WHAT IS NEEDED
Restate word for word the lines of the entries below, starting with the line that holds "The width and height of the screenshot is (385, 289)." and ending with the line that holds "Given: Enable Layer Mask Hides Effects", and no others.

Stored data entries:

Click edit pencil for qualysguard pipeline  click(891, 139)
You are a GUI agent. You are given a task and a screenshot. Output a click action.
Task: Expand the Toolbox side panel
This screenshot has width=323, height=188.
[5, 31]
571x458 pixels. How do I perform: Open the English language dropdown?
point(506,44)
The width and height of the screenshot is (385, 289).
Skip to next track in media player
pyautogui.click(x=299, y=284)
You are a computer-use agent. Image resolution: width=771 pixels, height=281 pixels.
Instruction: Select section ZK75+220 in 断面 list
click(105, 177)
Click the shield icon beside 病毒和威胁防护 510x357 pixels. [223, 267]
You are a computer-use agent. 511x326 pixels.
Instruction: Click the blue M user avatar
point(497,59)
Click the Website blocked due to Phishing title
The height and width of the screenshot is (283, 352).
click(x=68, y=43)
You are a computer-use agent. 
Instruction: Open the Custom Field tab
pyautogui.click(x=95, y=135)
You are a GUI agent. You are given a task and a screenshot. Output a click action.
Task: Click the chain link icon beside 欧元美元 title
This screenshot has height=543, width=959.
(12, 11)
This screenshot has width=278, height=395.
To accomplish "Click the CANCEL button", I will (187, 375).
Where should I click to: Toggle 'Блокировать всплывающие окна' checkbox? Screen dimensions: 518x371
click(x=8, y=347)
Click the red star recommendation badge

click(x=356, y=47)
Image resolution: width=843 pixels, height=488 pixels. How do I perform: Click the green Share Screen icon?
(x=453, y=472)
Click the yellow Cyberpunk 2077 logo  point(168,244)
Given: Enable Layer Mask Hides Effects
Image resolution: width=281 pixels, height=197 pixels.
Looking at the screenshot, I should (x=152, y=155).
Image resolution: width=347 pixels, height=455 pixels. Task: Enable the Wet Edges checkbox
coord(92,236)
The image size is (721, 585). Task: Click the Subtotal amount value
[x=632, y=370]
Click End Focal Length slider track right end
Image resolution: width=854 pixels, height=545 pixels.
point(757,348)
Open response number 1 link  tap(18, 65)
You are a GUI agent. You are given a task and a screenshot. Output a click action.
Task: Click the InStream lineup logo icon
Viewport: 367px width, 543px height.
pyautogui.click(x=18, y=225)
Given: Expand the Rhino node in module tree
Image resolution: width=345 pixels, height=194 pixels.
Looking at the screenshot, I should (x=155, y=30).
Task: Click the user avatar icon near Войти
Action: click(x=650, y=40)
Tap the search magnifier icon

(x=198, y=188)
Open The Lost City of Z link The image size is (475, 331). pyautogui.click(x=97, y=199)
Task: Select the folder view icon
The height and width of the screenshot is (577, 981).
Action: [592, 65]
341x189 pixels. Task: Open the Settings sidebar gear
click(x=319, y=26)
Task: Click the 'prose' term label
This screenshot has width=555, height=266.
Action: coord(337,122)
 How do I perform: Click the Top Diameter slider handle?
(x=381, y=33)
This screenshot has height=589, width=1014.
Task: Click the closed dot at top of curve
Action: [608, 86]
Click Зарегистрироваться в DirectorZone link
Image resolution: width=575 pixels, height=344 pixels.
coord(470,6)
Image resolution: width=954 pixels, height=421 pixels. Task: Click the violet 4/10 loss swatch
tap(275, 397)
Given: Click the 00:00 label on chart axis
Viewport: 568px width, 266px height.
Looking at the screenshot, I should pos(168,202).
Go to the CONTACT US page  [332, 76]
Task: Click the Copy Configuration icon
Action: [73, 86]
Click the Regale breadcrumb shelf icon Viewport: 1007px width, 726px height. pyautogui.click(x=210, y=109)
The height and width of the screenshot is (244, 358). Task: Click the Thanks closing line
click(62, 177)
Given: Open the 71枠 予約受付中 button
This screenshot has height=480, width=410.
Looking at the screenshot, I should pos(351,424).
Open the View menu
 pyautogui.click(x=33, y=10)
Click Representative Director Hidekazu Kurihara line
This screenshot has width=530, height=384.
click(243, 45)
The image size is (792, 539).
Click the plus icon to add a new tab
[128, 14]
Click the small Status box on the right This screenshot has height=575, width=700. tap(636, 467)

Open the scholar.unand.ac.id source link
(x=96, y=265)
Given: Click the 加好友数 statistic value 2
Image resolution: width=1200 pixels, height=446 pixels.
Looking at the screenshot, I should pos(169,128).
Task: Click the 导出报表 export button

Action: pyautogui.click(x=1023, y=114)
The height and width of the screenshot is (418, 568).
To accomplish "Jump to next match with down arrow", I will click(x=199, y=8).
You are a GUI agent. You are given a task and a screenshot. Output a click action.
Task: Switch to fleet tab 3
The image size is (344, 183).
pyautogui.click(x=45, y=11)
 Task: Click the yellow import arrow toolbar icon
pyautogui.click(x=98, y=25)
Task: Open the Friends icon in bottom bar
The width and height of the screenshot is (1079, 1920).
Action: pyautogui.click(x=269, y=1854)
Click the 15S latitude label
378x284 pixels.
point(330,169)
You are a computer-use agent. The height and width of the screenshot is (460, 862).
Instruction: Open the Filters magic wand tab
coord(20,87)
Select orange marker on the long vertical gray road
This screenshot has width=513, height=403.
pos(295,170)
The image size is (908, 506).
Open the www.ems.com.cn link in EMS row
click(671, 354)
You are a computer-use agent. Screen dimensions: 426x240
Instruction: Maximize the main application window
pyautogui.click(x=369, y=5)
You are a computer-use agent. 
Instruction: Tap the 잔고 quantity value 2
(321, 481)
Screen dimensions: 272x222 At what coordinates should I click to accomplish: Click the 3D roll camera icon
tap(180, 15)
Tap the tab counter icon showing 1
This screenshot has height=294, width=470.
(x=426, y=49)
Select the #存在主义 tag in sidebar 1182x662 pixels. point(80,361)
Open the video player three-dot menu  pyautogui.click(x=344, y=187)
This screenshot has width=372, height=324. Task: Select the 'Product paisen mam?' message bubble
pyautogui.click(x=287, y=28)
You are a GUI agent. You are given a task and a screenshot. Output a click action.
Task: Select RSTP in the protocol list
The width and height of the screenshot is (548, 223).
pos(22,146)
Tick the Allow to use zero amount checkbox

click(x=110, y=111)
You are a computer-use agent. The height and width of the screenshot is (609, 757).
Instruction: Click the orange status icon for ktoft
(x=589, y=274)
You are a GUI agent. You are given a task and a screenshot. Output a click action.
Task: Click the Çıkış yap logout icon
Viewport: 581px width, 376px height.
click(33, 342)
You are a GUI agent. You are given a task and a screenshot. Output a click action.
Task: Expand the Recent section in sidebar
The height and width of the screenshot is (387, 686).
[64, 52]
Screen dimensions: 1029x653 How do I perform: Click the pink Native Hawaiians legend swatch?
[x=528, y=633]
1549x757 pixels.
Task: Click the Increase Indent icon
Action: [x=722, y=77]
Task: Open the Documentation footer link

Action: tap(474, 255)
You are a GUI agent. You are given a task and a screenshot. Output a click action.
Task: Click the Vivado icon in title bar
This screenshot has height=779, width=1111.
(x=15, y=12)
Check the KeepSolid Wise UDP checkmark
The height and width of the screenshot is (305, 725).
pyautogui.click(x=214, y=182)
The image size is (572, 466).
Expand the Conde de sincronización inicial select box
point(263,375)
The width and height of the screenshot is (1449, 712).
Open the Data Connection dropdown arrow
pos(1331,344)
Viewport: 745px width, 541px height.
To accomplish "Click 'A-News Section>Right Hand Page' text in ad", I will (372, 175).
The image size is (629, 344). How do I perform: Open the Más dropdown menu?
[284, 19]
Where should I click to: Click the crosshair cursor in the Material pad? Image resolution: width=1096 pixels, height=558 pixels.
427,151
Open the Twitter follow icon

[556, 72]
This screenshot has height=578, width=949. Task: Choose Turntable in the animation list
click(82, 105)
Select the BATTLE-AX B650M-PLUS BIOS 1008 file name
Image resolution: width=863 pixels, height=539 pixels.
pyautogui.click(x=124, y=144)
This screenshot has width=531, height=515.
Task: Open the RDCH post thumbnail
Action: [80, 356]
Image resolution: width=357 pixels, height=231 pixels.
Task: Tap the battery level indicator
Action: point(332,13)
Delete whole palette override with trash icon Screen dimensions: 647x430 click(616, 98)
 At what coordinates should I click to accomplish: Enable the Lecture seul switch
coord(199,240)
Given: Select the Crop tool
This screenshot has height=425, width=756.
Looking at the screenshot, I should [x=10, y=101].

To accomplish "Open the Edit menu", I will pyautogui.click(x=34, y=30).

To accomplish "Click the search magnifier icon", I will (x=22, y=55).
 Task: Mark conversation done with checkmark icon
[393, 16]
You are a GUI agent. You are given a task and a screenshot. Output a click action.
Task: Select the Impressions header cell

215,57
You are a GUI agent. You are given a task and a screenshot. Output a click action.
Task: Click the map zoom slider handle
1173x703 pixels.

SOLUTION TO THIS EXERCISE
The width and height of the screenshot is (385, 289).
Skip to next track in media player
pyautogui.click(x=299, y=284)
You are a computer-use agent. Image resolution: width=771 pixels, height=281 pixels.
Instruction: Select section ZK75+220 in 断面 list
click(105, 177)
Click the shield icon beside 病毒和威胁防护 510x357 pixels. [223, 267]
You are a computer-use agent. 511x326 pixels.
Instruction: Click the blue M user avatar
point(497,59)
Click the Website blocked due to Phishing title
The height and width of the screenshot is (283, 352).
click(x=68, y=43)
You are a computer-use agent. 
Instruction: Open the Custom Field tab
pyautogui.click(x=95, y=135)
You are a GUI agent. You are given a task and a screenshot. Output a click action.
Task: Click the chain link icon beside 欧元美元 title
This screenshot has height=543, width=959.
(12, 11)
This screenshot has width=278, height=395.
To accomplish "Click the CANCEL button", I will (187, 375).
Where should I click to: Toggle 'Блокировать всплывающие окна' checkbox? Screen dimensions: 518x371
click(x=8, y=347)
Click the red star recommendation badge

click(x=356, y=47)
Image resolution: width=843 pixels, height=488 pixels. How do I perform: Click the green Share Screen icon?
(x=453, y=472)
Click the yellow Cyberpunk 2077 logo  point(168,244)
Given: Enable Layer Mask Hides Effects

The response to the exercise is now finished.